TASK DESCRIPTION: All the data beneath this line is to be reproduced exactly.

INPUT MATERIAL:
########################################
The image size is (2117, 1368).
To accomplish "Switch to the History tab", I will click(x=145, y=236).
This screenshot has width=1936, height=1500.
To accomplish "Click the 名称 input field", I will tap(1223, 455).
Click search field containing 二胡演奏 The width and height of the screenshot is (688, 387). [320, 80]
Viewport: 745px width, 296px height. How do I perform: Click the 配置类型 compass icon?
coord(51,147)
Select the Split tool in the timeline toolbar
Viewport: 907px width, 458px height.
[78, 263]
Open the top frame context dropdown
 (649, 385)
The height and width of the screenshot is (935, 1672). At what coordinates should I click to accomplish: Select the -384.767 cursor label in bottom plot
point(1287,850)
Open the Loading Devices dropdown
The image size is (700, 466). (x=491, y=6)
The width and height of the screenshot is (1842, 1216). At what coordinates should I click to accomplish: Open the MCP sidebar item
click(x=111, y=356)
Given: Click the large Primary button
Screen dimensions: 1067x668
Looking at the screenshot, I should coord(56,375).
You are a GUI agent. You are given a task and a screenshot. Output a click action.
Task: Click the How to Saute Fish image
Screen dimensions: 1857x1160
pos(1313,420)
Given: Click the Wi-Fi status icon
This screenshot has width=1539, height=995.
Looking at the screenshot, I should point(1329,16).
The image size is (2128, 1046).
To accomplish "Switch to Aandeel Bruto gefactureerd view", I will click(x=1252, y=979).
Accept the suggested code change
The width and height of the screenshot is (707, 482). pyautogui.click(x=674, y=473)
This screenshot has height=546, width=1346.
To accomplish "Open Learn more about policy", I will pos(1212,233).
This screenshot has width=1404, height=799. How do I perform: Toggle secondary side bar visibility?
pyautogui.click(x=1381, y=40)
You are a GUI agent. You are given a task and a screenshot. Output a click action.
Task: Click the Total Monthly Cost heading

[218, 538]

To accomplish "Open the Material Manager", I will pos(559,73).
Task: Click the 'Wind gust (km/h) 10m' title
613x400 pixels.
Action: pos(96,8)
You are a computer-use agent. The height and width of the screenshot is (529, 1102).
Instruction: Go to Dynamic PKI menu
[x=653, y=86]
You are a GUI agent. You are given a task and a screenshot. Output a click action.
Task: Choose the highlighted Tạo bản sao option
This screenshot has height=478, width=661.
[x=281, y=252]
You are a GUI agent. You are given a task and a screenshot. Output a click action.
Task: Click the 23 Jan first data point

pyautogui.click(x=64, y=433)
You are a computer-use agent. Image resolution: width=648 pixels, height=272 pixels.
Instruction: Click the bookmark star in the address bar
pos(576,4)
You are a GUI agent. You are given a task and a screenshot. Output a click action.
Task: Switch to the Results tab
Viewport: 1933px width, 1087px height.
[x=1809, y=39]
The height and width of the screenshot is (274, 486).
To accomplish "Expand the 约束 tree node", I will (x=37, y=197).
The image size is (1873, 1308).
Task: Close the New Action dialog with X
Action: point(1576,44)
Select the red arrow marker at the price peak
########################################
EXERCISE SOLUTION:
The image size is (2117, 1368).
To accomplish "Switch to the History tab", I will click(x=145, y=236).
This screenshot has width=1936, height=1500.
To accomplish "Click the 名称 input field", I will tap(1223, 455).
Click search field containing 二胡演奏 The width and height of the screenshot is (688, 387). [320, 80]
Viewport: 745px width, 296px height. How do I perform: Click the 配置类型 compass icon?
coord(51,147)
Select the Split tool in the timeline toolbar
Viewport: 907px width, 458px height.
[78, 263]
Open the top frame context dropdown
 (649, 385)
The height and width of the screenshot is (935, 1672). At what coordinates should I click to accomplish: Select the -384.767 cursor label in bottom plot
point(1287,850)
Open the Loading Devices dropdown
The image size is (700, 466). (x=491, y=6)
The width and height of the screenshot is (1842, 1216). At what coordinates should I click to accomplish: Open the MCP sidebar item
click(x=111, y=356)
Given: Click the large Primary button
Screen dimensions: 1067x668
Looking at the screenshot, I should coord(56,375).
You are a GUI agent. You are given a task and a screenshot. Output a click action.
Task: Click the How to Saute Fish image
Screen dimensions: 1857x1160
pos(1313,420)
Given: Click the Wi-Fi status icon
This screenshot has width=1539, height=995.
Looking at the screenshot, I should point(1329,16).
The image size is (2128, 1046).
To accomplish "Switch to Aandeel Bruto gefactureerd view", I will click(x=1252, y=979).
Accept the suggested code change
The width and height of the screenshot is (707, 482). pyautogui.click(x=674, y=473)
This screenshot has height=546, width=1346.
To accomplish "Open Learn more about policy", I will pos(1212,233).
This screenshot has width=1404, height=799. How do I perform: Toggle secondary side bar visibility?
pyautogui.click(x=1381, y=40)
You are a GUI agent. You are given a task and a screenshot. Output a click action.
Task: Click the Total Monthly Cost heading

[218, 538]

To accomplish "Open the Material Manager", I will pos(559,73).
Task: Click the 'Wind gust (km/h) 10m' title
613x400 pixels.
Action: pos(96,8)
You are a computer-use agent. The height and width of the screenshot is (529, 1102).
Instruction: Go to Dynamic PKI menu
[x=653, y=86]
You are a GUI agent. You are given a task and a screenshot. Output a click action.
Task: Choose the highlighted Tạo bản sao option
This screenshot has height=478, width=661.
[x=281, y=252]
You are a GUI agent. You are given a task and a screenshot. Output a click action.
Task: Click the 23 Jan first data point

pyautogui.click(x=64, y=433)
You are a computer-use agent. Image resolution: width=648 pixels, height=272 pixels.
Instruction: Click the bookmark star in the address bar
pos(576,4)
You are a GUI agent. You are given a task and a screenshot. Output a click action.
Task: Switch to the Results tab
Viewport: 1933px width, 1087px height.
[x=1809, y=39]
The height and width of the screenshot is (274, 486).
To accomplish "Expand the 约束 tree node", I will (x=37, y=197).
The image size is (1873, 1308).
Task: Close the New Action dialog with X
Action: point(1576,44)
Select the red arrow marker at the price peak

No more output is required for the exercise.